概要
「志野茶碗 銘 卯花墻(うのはながき)」は、日本独自の美意識が結実した桃山時代を代表する傑作であり、志野焼として、また美濃焼として唯一国宝に指定されている極めて重要な文化財です。日本で作られた茶碗(和物茶碗)として国宝に指定されているのは、本作品と本阿弥光悦作の「白楽茶碗 銘 不二」のわずか二点のみです。岐阜県の美濃地方で焼かれた志野焼の中でも、鉄絵が施された「絵志野(えしの)」の最高峰として知られています。
歴史的背景
桃山時代、茶の湯の発展とともに、それまでの中国産(唐物)を尊ぶ風潮から、日本独自の力強く、あるいは侘びた美しさを追求する「和物」の茶陶が好まれるようになりました。志野焼は、日本で初めて白い長石釉を用いた陶器として美濃の地で誕生しました。本作品は、美濃の数ある窯跡の中でも、大萱(おおがや)の牟田洞窯(むたぼらがま)で焼かれたことが判明しています。当時の茶人たちの美意識を色濃く反映しており、日本の陶磁器史上、大きな転換点を示す作品といえます。
特徴と魅力
この茶碗は、志野焼特有の技術と芸術的な「不均整の美」が見事に融合しています。
- 独特な形状と質感: 器形には「歪み(ひずみ)」があえて持たされており、当時の「ひずみ」を尊ぶ美意識を体現しています。厚くかけられた長石釉は雪のように白く、表面に「貫入」や「ゆず肌」と呼ばれる微細な孔が散見される柔らかく温かみのある質感が特徴です。

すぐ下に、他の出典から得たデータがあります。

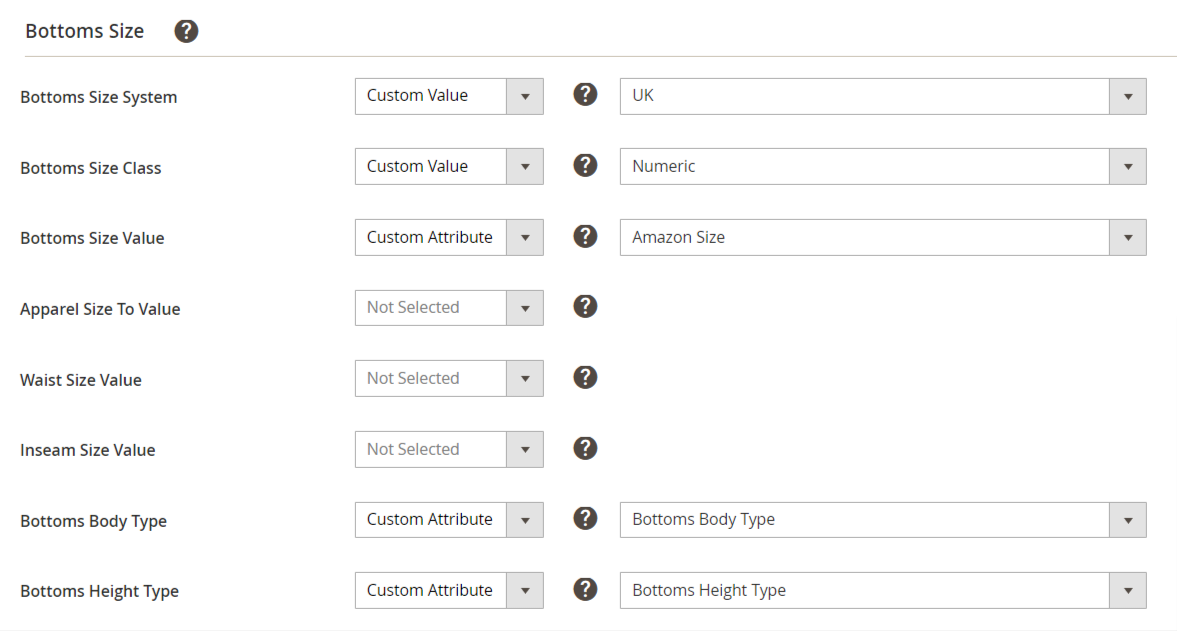The image size is (1177, 631).
Task: Click help icon for Inseam Size Value
Action: click(586, 449)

- 銘「卯花墻」の由来: 器面に鉄絵で描かれた簡略な垣根の模様が、白い釉薬の下から透けて見える様子が、初夏に咲く白い卯の花が垣根に重なる情景を連想させます。この名は、平安時代の歌人・藤原公任の歌(山里の垣ほに咲ける卯の花の……)にちなんで名付けられました。
- 卓越した色彩と造形: 純白の釉薬と、下地の鉄絵が赤褐色に透けて見える色彩対比が美しく、高台(こうだい)周辺の力強い削り出しも大きな見どころです。
- 日本を代表する至宝: 数ある志野茶碗の中でもその格調高さと芸術性は群を抜いており、日本が世界に誇る陶芸の至宝として高く評価されています。